I have an issue with mounting a cheap smart watch in #linux: Device is seen by the kernel, but never registered as a storage device /dev/sd*:

usb 1-2: new full-speed USB device number 3 using xhci_hcd
usb 1-2: New USB device found, idVendor=0e8d, idProduct=0002, bcdDevice= 1.00
...
usb-storage 1-2:1.0: USB Mass Storage device detected
scsi host0: usb-storage 1-2:1.0

Ok, the plot thickens. When booting from the Linux Mint USB stick, the USB ports work. But when booting the installed version, USB ports are broken. Why??
So my current working hypothesis is: Live Linux Mint uses kernel 6.14, my installation uses kernel 6.17. This is probably what causes the regression?
So I might want to downgrade the kernel...
#linux #linuxmint
Nope, that was not it. I downgraded to Linux 6.14.0-37, but USB still doesn't work. So it must be something with my installation! But what?
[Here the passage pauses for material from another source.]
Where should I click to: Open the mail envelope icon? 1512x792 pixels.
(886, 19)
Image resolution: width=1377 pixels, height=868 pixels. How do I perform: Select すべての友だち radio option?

I am onto something: Attaching an OLD Apple keyboard with a USB-C to A adapter WORKS. But all my USB3.x devices do NOT work!
So how do I tell the USB controller to also work with USB3 devices...? Which works on the live thumbdrive!
Yes, so it seems the controller is stuck in EHCI mode, instead of switching to xHCI for USB3 devices. Bummer... how to switch it back...?
Next hypothesis: These are Thunderbolt ports. And if a device connects in Thunderbolt mode (USB3/4), it will not work. Only the old USB1 devices work.
boltctl doesn't show anything, except for the controller. So my guess is that something in the bolt configuration is wonky. There IS a bit of a hint in the dmesg about this:
thunderbolt 0000:06:00.0: device links to tunneled native ports are missing!
So I think I have a workaround. If I do "sudo lsusb -v", the devices start working! Without sudo and without -v nothing happens. It seems sudo lsusb -v does some magic that kickstarts the device detection. What is it and how can I make it happen automatically...?
@root42 Reading all this reminds me of a really weird Thinkpad I had years back. It had Thunderbolt ports and those had really weird compatibility issues with random devices in Linux. But only with the TB ports, the standard USB-C ports were fine. I assume the device you have is an Apple laptop, which most likely has even more undocumented and standard breaking behind the scenes firmware magic built into it as per their style.
@apzpins the Thinkpads used to have messed up controllers. Intel screwed them up and after a certain number of uses they would get bricked. Was the T480s if I remember correctly.